▶ [PROBLEM]
Give back exactly the lines that start at the one containing "This screenshot has width=938, height=672." and run to the end of the material, leaving out the pictures.

▶ [INPUT DATA]
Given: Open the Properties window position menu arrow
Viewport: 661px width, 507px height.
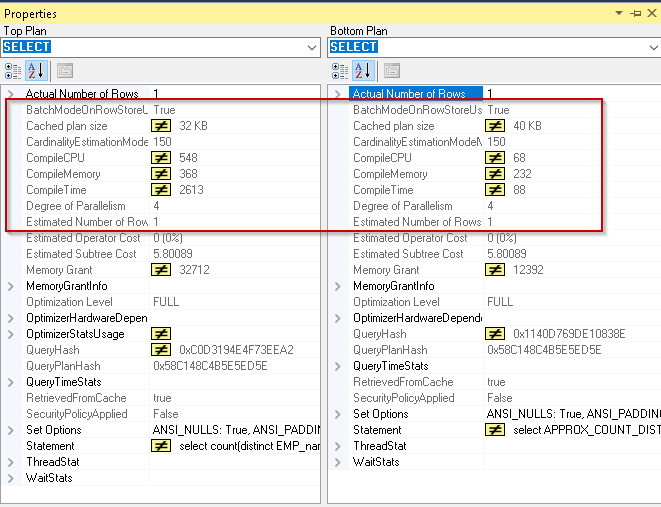Looking at the screenshot, I should pyautogui.click(x=621, y=14).
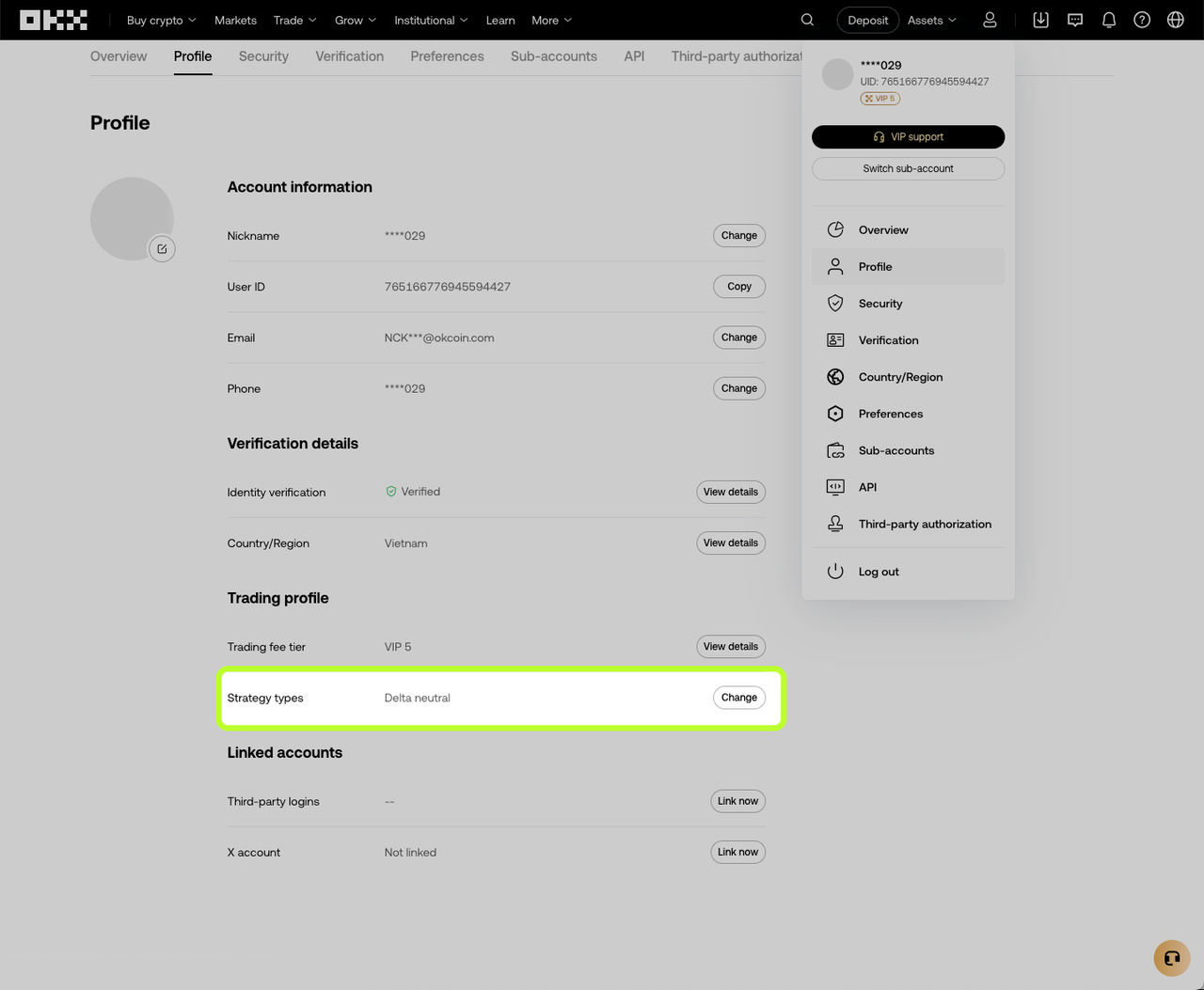The width and height of the screenshot is (1204, 990).
Task: Click the notifications bell icon
Action: (x=1108, y=19)
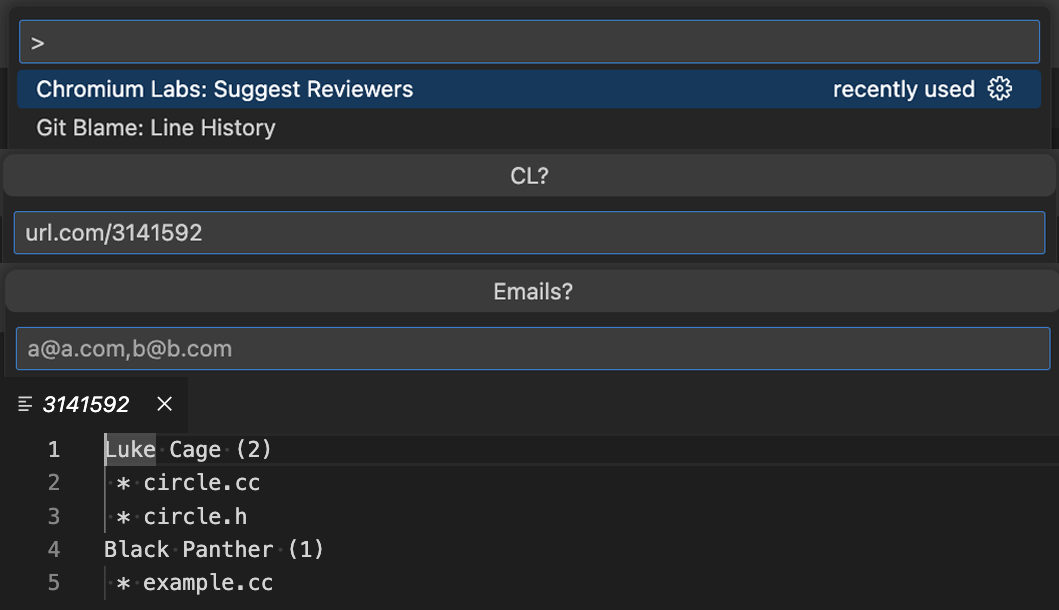Screen dimensions: 1059x610
Task: Click the gear icon beside Suggest Reviewers
Action: (999, 89)
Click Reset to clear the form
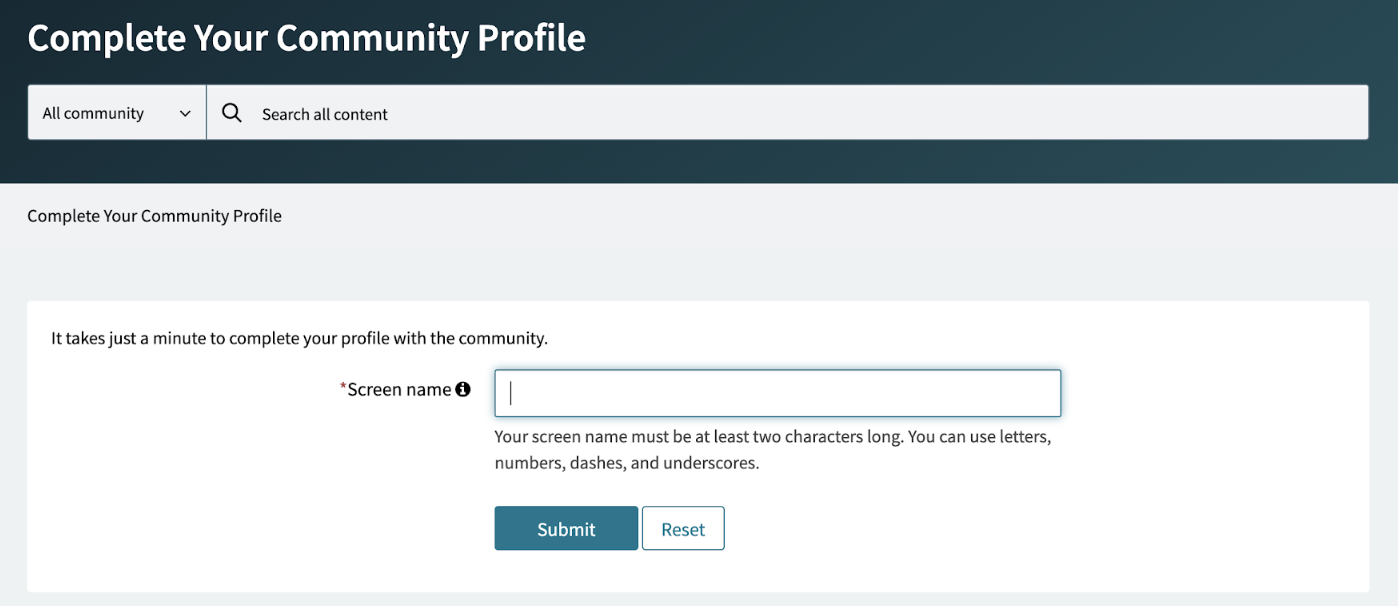The height and width of the screenshot is (606, 1398). pyautogui.click(x=683, y=528)

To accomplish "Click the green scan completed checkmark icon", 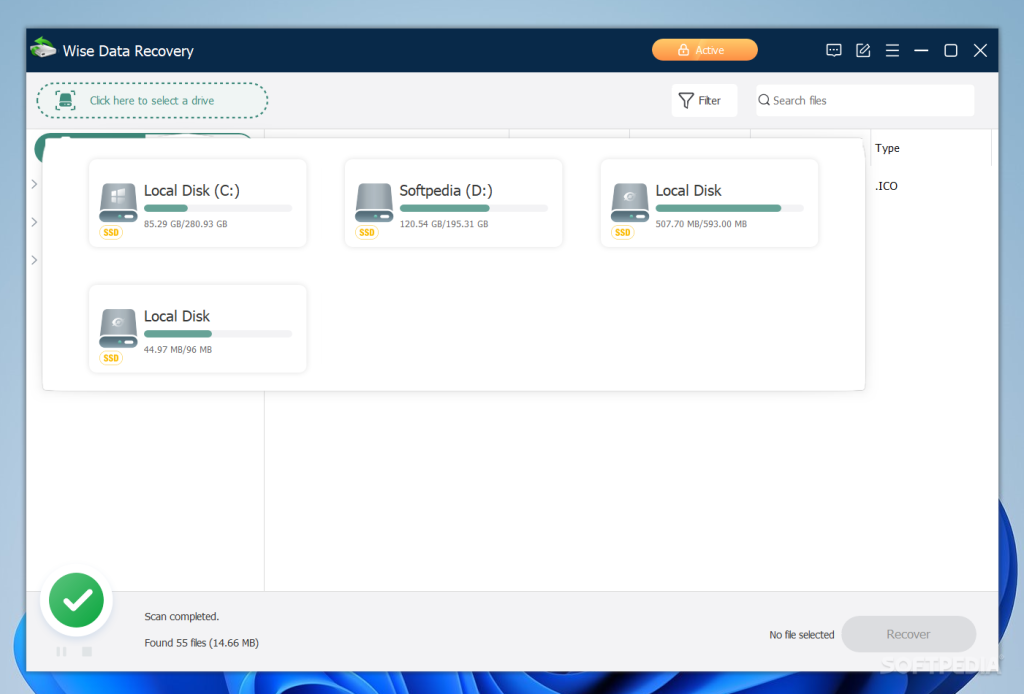I will (77, 601).
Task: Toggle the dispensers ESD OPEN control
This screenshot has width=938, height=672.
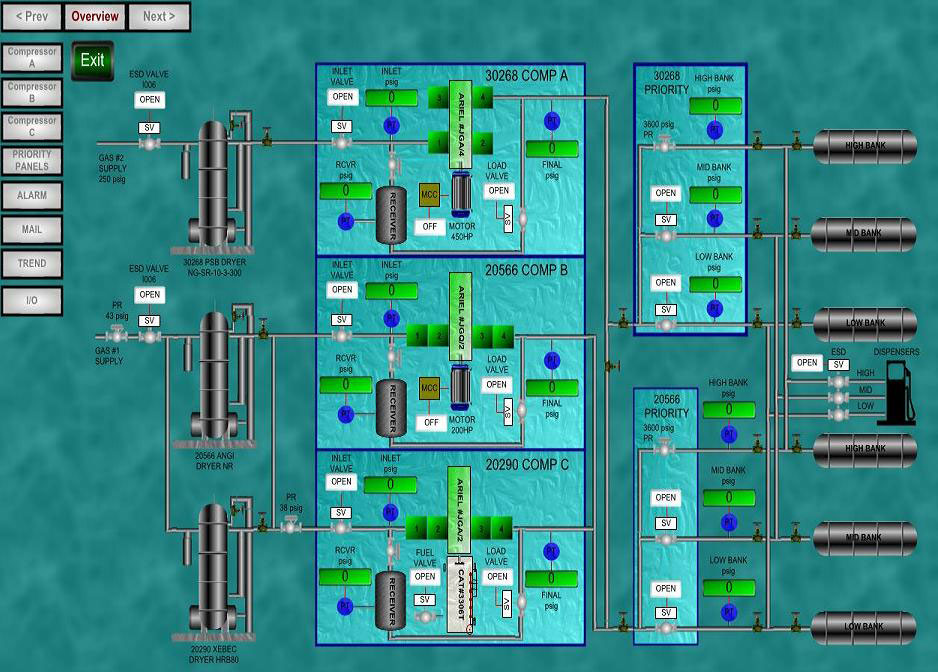Action: tap(807, 363)
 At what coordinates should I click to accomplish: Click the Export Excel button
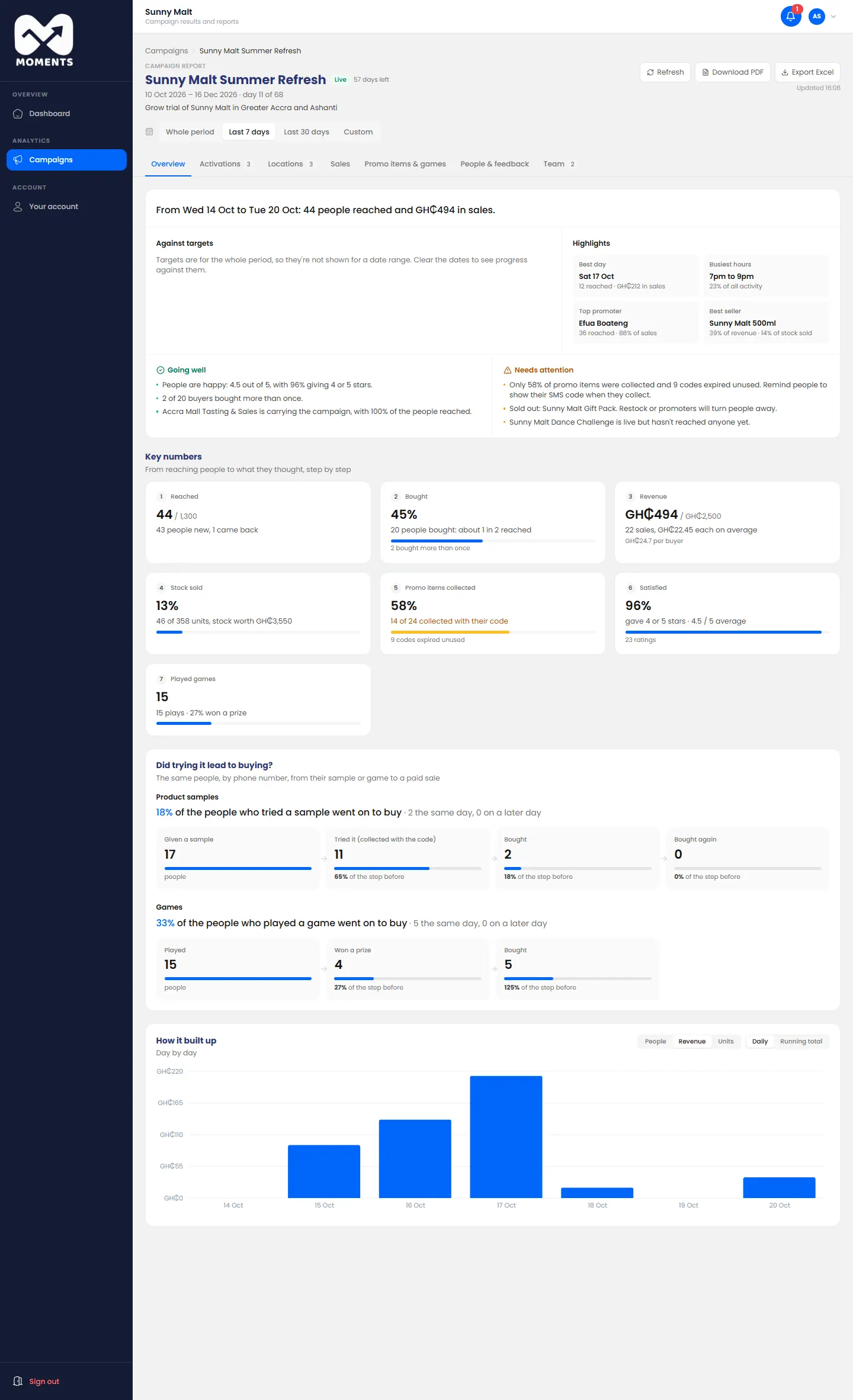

▶ [SOLVED PROBLEM]
This screenshot has width=938, height=672.
Action: tap(807, 363)
 At what coordinates should I click to accomplish: Click the Export Excel button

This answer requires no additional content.